Jidor Sentulan: Jejak Warisan Prajurit Diponegoro

Oleh: Koko Hari Pramono
ASAL -usul kesenian tradisional "Jidor Sentulan" pertama kali muncul pada kisaran tahun 1830-1840. Konon, kesenian ini dibawa oleh salah seorang prajurit Pangeran Diponegoro pada saat Perang Diponegoro telah berhasil dipadamkan oleh Kompeni. Sekitar tahun 1830. Terbilang banyak prajurit Diponegoro yang tercerai-berai hingga berkelana ke daerah Jawa Barat dan Jawa Timur. Ada kemungkinan salah satu atau beberapa dari prajurit Diponegoro tersebut sempat tinggal atau menetap di Dusun Sentulan atau Desa Bongkot, di mana jenis kesenian ini tumbuh di sini. Dan, seiring bergulirnya waktu, kesenian ini terus bergerak dan sangat digandrungi masyarakat di sekitarnya.

Keunikan kesenian Jidor Sentulan adalah pada penampilan prosesinya. Terdapat juga upacara ritual yang merupakan unsur perpaduan antara Islam dan Dinamisme. Karena pertunjukan ini dibalut oleh unsur musik yang mengusung irama terbang jidor dan dibarengi dengan lantunan suara yang mendengungkan nada salawat.


Pertunjukan ini juga dihiasi dengan aroma wangi kemenyan, yang merupakan ritus transisi dari zaman Animisme ke kepercayaan agama Islam. Kesenian ini merupakan sebuah cermin dalam upaya melihat perkembangan Islamisasi.


Menurut cerita rakyat, Jidor Sentulan merupakan hadiah kepada mempelai yang akan menikah dan hendak masuk Islam. Selain itu, masyarakat juga menggelar kesenian ini untuk memeriahkan acara khitanan.


Jidor Sentulan memiliki keunikan dan cirik has dibanding kesenian lainnya, karena dalam kesenian ini terdapat drama rakyat yang tidak mempunyai judul cerita. Peraga utama di Jidor Sentulan adalah "jepaplok" yang digambarkan dalam bentuk harimau kumbang dengan pencitraan yang dikenal dengan sebutan "kumbang semendung".


Alkisah, cerita drama pertunjukan Jidor Sentulan berawal ketika Mbah Wiroguno sedang berburu binatang di hutan. Di tengah rimba itu dia menemukan anak harimau yang kemudian anak harimau itu diambil oleh Mbah Wiroguno dan diberi nama "Semendung". Hewan peliharaan itu dirawatnya sampai menjadi harimau dewasa.
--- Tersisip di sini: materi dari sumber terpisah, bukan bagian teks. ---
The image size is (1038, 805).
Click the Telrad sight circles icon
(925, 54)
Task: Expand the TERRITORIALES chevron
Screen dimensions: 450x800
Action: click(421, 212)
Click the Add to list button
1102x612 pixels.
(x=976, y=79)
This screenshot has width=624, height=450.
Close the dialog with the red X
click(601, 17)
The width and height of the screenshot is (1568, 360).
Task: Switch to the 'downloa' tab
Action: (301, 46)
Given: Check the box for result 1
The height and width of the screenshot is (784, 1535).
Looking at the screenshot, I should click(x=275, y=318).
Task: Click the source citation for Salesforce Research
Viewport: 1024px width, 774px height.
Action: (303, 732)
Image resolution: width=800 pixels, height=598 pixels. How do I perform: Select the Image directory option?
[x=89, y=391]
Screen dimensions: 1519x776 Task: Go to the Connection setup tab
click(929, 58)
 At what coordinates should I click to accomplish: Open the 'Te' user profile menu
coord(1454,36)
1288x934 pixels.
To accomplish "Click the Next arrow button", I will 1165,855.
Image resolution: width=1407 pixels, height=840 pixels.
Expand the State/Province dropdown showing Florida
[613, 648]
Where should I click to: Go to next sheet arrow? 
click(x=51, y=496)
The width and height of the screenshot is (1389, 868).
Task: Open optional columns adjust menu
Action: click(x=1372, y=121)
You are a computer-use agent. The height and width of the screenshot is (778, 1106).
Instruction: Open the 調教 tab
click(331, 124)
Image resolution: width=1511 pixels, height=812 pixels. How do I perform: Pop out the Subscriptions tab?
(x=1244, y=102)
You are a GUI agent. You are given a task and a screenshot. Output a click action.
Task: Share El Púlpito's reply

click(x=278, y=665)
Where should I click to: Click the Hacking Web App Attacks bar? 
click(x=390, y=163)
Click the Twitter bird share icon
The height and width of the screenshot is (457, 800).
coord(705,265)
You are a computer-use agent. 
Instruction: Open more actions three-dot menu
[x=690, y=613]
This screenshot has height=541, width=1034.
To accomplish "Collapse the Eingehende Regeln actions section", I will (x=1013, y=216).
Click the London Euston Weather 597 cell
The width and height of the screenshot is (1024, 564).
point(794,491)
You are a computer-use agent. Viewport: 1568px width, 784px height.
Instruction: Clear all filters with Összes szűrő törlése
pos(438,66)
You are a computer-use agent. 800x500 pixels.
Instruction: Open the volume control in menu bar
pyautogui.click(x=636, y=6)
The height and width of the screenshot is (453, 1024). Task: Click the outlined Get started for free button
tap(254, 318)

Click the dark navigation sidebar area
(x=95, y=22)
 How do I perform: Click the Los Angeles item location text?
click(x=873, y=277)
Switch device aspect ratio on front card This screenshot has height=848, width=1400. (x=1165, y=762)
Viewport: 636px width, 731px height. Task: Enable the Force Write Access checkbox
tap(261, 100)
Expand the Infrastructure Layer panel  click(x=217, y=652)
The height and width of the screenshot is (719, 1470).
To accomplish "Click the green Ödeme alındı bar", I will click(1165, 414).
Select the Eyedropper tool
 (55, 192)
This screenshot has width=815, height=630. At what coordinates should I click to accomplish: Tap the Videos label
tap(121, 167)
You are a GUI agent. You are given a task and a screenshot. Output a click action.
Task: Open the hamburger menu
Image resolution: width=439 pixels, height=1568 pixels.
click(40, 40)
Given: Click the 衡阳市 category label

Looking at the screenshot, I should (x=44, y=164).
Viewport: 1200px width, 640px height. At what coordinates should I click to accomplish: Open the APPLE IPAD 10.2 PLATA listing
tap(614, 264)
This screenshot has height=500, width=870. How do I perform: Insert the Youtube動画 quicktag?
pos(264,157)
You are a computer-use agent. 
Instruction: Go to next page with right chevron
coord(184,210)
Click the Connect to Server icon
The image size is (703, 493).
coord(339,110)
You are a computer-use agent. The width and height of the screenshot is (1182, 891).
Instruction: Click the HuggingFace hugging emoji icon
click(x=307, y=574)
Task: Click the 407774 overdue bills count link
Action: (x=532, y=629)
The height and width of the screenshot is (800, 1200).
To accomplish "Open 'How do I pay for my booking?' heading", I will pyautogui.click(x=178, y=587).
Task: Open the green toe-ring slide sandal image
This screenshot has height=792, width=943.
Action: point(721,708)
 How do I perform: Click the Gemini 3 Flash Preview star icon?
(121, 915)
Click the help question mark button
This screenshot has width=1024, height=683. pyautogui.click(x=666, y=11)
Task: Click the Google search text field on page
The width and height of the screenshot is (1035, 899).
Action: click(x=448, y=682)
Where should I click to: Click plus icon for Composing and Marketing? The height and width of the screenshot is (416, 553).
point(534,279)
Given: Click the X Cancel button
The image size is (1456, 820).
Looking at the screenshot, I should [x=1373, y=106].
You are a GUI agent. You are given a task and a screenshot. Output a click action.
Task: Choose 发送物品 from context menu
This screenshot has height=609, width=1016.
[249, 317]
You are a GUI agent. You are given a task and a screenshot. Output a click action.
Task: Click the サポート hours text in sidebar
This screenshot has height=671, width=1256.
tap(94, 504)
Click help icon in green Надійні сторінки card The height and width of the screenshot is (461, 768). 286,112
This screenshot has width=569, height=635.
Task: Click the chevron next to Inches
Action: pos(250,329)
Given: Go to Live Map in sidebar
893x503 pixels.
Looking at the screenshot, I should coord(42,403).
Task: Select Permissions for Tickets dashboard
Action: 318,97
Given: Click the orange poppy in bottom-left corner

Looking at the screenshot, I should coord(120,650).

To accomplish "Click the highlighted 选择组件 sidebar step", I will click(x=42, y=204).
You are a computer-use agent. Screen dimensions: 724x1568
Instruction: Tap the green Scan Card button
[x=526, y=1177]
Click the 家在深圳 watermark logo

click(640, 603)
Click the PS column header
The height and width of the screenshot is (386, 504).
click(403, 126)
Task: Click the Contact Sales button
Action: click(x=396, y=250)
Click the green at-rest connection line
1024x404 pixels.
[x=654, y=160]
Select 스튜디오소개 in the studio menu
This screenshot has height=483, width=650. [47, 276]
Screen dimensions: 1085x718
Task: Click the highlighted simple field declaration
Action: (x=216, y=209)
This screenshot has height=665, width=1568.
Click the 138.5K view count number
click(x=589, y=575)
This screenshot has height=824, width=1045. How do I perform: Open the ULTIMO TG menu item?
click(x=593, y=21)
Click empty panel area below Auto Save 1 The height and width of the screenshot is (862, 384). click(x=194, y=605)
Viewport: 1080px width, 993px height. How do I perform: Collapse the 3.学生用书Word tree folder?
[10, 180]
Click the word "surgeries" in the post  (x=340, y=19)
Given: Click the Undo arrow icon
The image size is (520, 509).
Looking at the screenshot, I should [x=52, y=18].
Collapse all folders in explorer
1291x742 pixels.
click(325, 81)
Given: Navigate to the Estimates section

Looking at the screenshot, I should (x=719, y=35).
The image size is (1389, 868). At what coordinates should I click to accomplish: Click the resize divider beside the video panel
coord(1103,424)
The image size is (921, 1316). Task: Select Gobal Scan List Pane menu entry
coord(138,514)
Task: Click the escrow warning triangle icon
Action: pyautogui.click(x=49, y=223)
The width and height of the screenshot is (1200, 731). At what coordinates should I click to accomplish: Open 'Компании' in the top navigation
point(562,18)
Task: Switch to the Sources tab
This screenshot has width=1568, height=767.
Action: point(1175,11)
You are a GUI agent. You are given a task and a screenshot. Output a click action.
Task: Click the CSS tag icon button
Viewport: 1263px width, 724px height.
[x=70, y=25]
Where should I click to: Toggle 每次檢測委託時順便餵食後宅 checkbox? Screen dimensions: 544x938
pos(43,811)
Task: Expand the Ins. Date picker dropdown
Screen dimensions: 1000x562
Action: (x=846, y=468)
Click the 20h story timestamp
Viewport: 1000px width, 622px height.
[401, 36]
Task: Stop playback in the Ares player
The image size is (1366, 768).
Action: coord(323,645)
Ragam alat musik dalam Jidor Sentulan terdiri dari 1 kendang, 3 terbang, dan 1 jidor. Prosesi penampilan jidor sentulan terdiri dari kumbang semendung yang diperagakan oleh 2 orang. Orang pertama memegang kepala si kumbang, sedangkan orang kedua memegang ekornya. Ditambah simbolisasi lainnya yakni kera. Menurut Pak Hartono, kenapa kera yang dimunculkan, hal itu disebabkan hewan ini lebih mudah untuk dicari. Secara pribadi ia ingin menggambarkan harimau itu sebagai raja hutan, dengan asesoris bebulu merak pada kumbang semendung.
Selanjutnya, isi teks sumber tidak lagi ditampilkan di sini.